Fortnite: un testeur de jeux vidéos montréalais traîné devant les tribunaux

MONTRÉAL — Le studio derrière le populaire jeu vidéo Fortnite intente une action en justice contre un Montréalais, lui reprochant d’avoir enfreint son contrat en divulguant un nouvel environnement du jeu avant sa date de sortie.

L’entreprise américaine Epic Games International a déposé une plainte contre Lucas Johnston devant la Cour supérieure du Québec à la fin du mois d’octobre, alléguant qu’il est responsable de la publication d’«informations hautement confidentielles» qui relèvent du secret commercial.

Le document indique que M. Johnston aurait pris une capture d’écran d’une nouvelle carte de Fortnite le 30 août dernier, quand il vérifiait le bon fonctionnement de certaines modalités du jeu pour le compte de Keywords Studios, qui offre des «services d’assurance qualité».

Deux semaines plus tard, une image de la carte s’est retrouvée sur un forum officiel des utilisateurs de Fortnite Competitions, plus d’un mois avant sa sortie, prévue le 15 octobre.

La société affirme que cette fuite a terni sa réputation, l’a privée de «l’effet de surprise» escompté pour la mise en marché, en plus de permettre à ses concurrents «d’avoir une longueur d’avance et d’être mis au courant de la stratégie de développement».

Selon les allégations — qui n’ont pas encore subi l’épreuve des tribunaux —, une enquête interne menée par Keywords Studios a retracé les origines de la fuite jusqu’à M. Johnston, qui aurait été filmé par une caméra de surveillance en train de prendre la capture d’écran.

L’utilisateur ayant dévoilé l’image de la carte sur le forum publie sous le pseudonyme «chaad4» et compte trois amis en commun avec un utilisateur nommé «FloocasJ», dont le compte est lié au courrier électronique de M. Johnston.

L’enquête a donc conclu que ce dernier avait partagé la capture d’écran avec ses partenaires de jeu. Il a été congédié le 13 septembre, soit le lendemain de la fuite sur le forum.
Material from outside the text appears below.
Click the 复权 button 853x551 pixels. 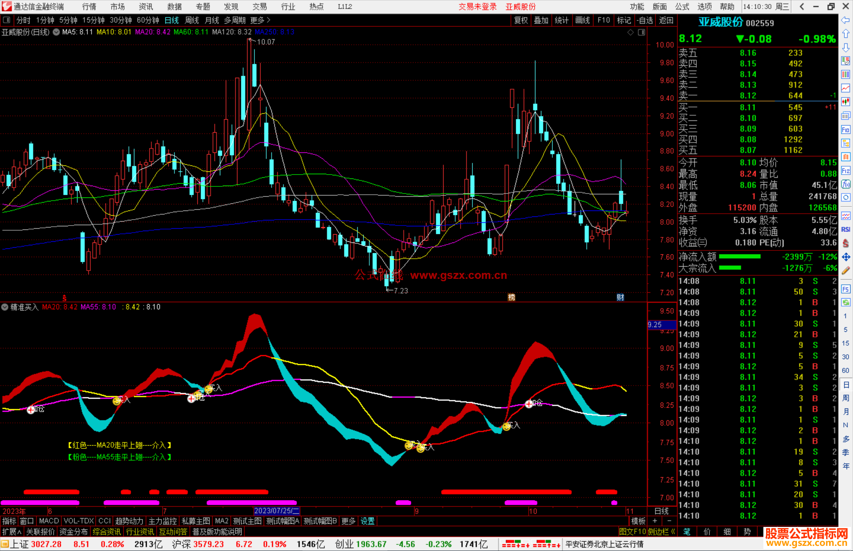point(521,20)
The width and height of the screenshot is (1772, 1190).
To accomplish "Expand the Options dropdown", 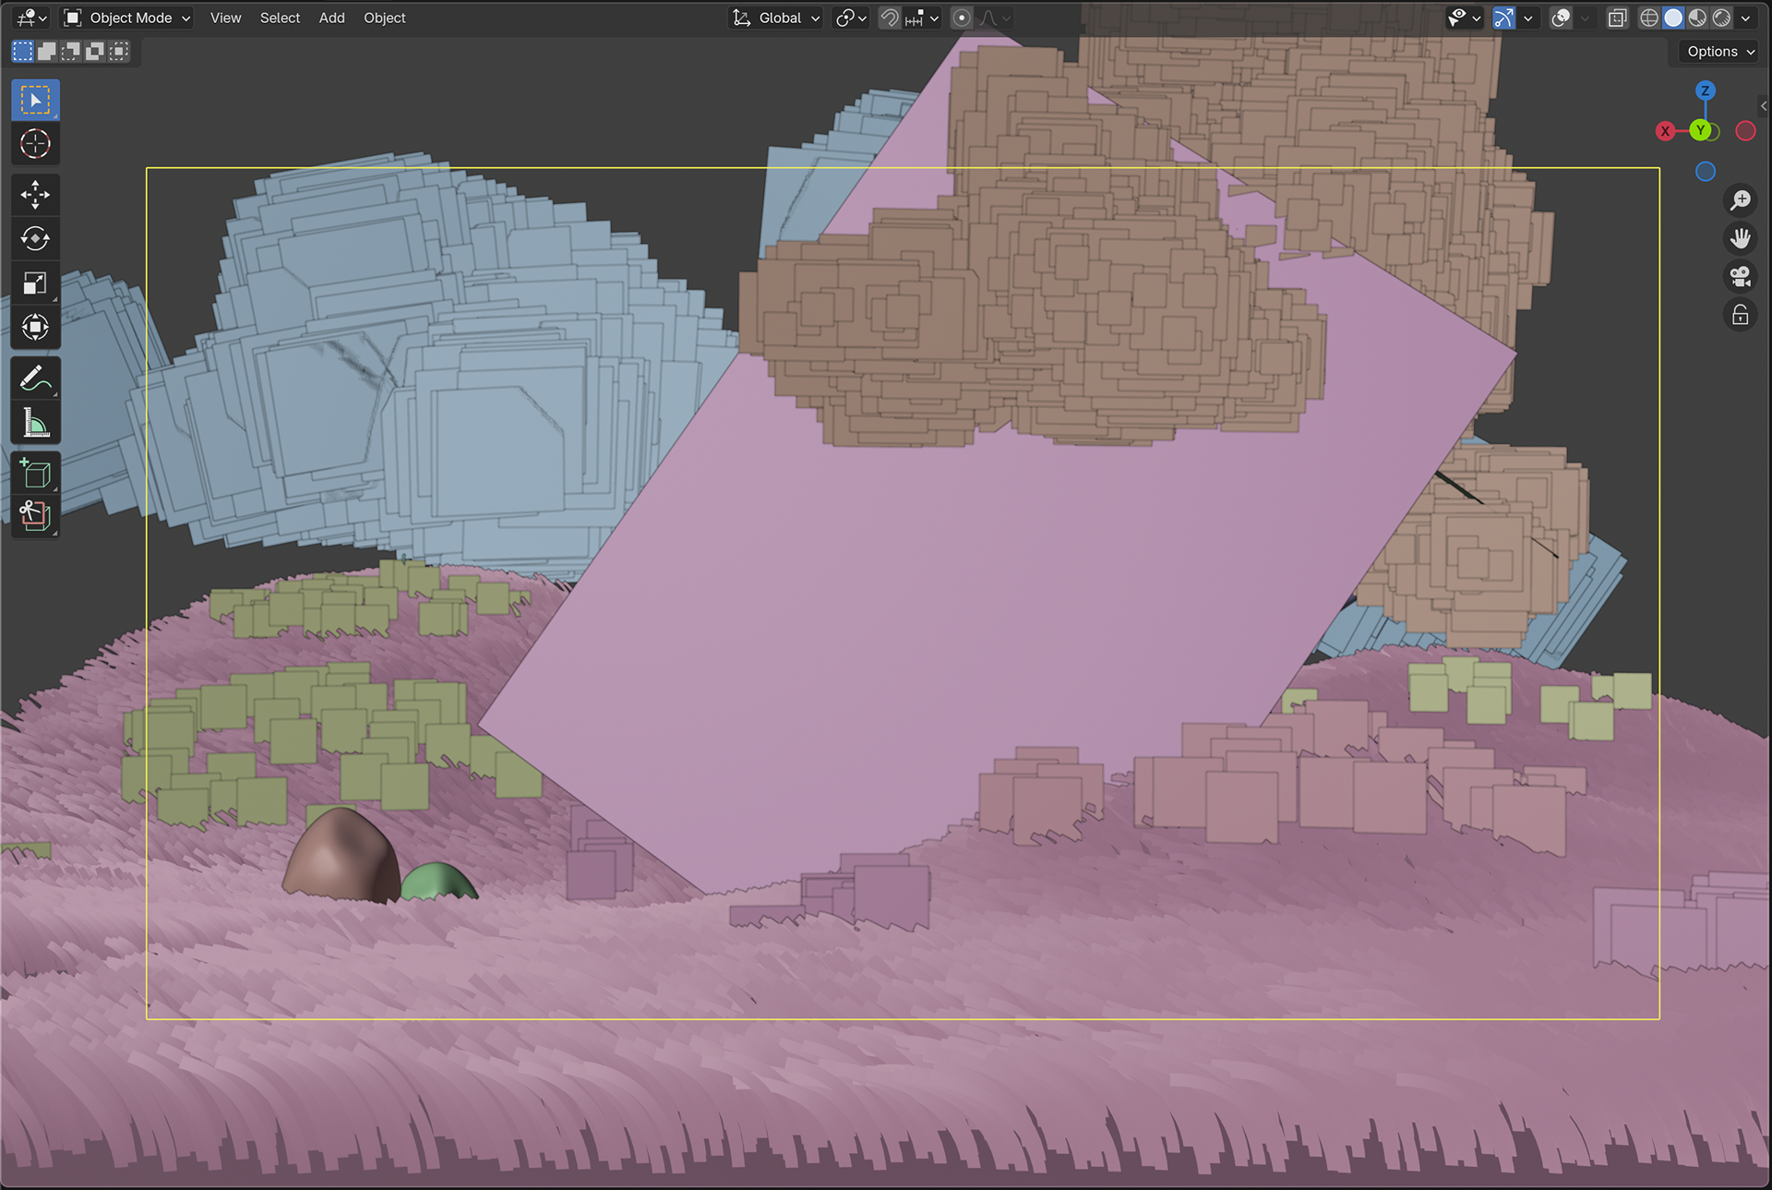I will pos(1720,52).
Selon les documents judiciaires, M. Johnston aurait admis avoir pris la capture d’écran et se l’être envoyée à son propre courriel, mais il dit ignorer comment elle s’est retrouvée en ligne.
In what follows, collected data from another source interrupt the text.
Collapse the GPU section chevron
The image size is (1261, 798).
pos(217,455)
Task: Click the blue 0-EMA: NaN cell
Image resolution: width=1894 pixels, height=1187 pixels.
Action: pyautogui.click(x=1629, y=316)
Les appels et un courriel transmis à M. Johnston grâce aux coordonnées inscrites dans les documents de la cour sont restés sans réponse et La Presse canadienne n’a pas été en mesure de vérifier s’il est représenté par un avocat.

Epic Games International lui réclame des dommages-intérêts non spécifiés d’au moins 85 000 $.

Le jeu interactif multijoueur Fortnite est devenu un phénomène mondial, avec plus de 250 millions de téléchargements à ce jour, toujours selon le document de la cour. Un porte-parole d’Epic Games a confirmé qu’il s’agit de la troisième fois que la société intente une action en justice contre des employés dans des circonstances similaires. Les deux autres cas étaient aux États-Unis.

Michael Shortt, avocat montréalais du cabinet Fasken, croit que l’entreprise veut envoyer un message à son personnel.

«S’ils ont subi de sérieuses pertes commerciales à une échelle mondiale, le défendeur n’aura pas les actifs nécessaires pour les rembourser», fait valoir le spécialiste des questions de propriété intellectuelle dans le domaine des jeux vidéos.

«La raison est probablement qu’ils veulent envoyer un message à toutes les personnes avec qui ils travaillent, comme quoi les gens à l’origine de fuites en subiront les conséquences légales.»